The only problem with Kingmaker was that it had a very clear plot, and for all the hexmaps in the world, if you have a plot, it's not a proper sandbox.
Me:
Yes. This is something I would want to change – as in having rival groups all with their own agendas, who pursue their agendas, and try and find ways (through diplomacy, war, assassination etc) to get the pcs to do their dirty work (without you guessing of course – not that that would work!!)
Stuart (from the Great Game) – now called Stu.
Greg's old SLA Industries campaign was a bit like that. You could choose from a variety of missions (BPNs), but in addition, the team became increasingly embroiled with a number of competing factions, including Dark Knight and the Mob. At one point we even carried out a hit on another Slop (SLA Operative) for the Mob, believing we were on a legitimate mission!
We were constantly navigating the murky waters between what SLA wanted us to do, and what we could get away with in the interests of lining our own pockets and promoting the interests of our team.
But the key thing was there was not pre-scripted plot: after each session Greg would go away and decide what the various shadowy players would do in response to our own actions. We seemed to be constantly under investigation by internal affairs, always looking over our shoulders, characters took to sleeping with weapons under their pillows...all great stuff!
Thinking back, it WAS a sandbox campaign. Some missions were pushed at us, but we were not obliged to take them, and we had a number of sub plots (for instance the hunt for the serial killer Exsanguinator) running throughout the campaign.
K
Yes, it's one thing to have a plot develop through play, but what Paizo did was release something with all the trappings of a sandbox -- the hexmap, the wandering monsters, etc -- but then overlaid a standard adventure path plot on it, as I feared they would. There's nothing wrong with a plot, of course, but it's not a sandbox.
Stu
The question is, how does the sandbox evolve to keep pace with the increasing power of the PCs, particularly in Pathfinder, where the leap in power from 1st to 4th is pretty substantial. You want to avoid the "Oh yes, well, there is indeed a dragon in your basement, only he's been keeping very quiet up until now....because...er..."

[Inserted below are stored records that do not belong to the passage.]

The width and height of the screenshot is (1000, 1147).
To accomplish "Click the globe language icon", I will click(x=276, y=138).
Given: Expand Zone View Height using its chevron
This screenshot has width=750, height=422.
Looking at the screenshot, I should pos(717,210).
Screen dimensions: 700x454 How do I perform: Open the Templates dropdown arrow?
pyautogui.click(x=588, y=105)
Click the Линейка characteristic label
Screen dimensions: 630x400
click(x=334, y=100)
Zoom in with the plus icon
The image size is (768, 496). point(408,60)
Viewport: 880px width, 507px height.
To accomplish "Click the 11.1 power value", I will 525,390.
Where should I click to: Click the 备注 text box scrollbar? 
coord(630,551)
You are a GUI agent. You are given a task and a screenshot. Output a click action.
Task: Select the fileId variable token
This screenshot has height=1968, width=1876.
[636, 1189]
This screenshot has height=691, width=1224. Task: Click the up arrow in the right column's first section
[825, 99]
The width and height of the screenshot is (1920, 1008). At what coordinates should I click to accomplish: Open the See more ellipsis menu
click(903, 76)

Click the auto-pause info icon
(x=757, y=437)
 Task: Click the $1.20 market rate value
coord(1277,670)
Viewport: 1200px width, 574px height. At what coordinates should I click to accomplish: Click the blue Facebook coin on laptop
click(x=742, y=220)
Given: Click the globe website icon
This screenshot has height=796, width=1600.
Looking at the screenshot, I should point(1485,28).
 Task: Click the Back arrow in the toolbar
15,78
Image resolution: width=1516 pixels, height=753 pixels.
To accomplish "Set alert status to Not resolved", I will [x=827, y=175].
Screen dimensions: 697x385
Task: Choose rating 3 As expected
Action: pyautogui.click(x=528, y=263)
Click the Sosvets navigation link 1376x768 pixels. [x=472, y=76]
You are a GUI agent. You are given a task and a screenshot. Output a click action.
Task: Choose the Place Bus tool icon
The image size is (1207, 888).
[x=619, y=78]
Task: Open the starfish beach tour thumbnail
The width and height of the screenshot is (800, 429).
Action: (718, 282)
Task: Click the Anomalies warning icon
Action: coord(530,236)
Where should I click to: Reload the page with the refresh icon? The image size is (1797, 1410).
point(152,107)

Kingmaker does this by adding new territory to the campaign, with bigger challenges, like the more serious encounters to the south of the main map, and the undead cyclops empire on the second map. BUT, if the PCs by-pass something - like the derro lair - with the intention of returning to it later, the GM will need to do some buffing of the original encounter while keeping it credible.
(me: sadly every front cover had an image of what the Big Bad would be - as in the lich-cyclops opposite)
A sandbox dungeon is probably easier to manage in this respect, with some areas hidden, or only accessible once a boss is defeated, etc.
K
Well, the simple answer is that the players know from the start that the dragon is there, but they avoid it until later. If they leave it until they're much more powerful, then they'll probably squash it, but one could argue that this is just sensible -- if a bit dull -- play.
I don't know if we can make a proper judgement on the power levels of Pathfinder at this point. Our current characters are rather overpowered, as we know, but that may not be the case for the game as a whole. Similarly, Kingmaker was a pretty poor sandbox setup, so I don't think we've had enough useful sample data, as it were, to decide if a Pathfinder sandbox can work.
Me
Thing is, I want there to be various plots (npc goals which they try to achieve) and for pcs to find ways around these…. And Kingmaker has done a great job I think in trying to do these. I have enjoyed running the game, where you have a good idea of possible threats and have used your resources wisely to circumnavigate the threats. As a player, this is what I prefer as well. It is not much fun to be stumbling around in the dark for long. Yes – pc strategies may fail (may have poor intel) but pcs can have a go.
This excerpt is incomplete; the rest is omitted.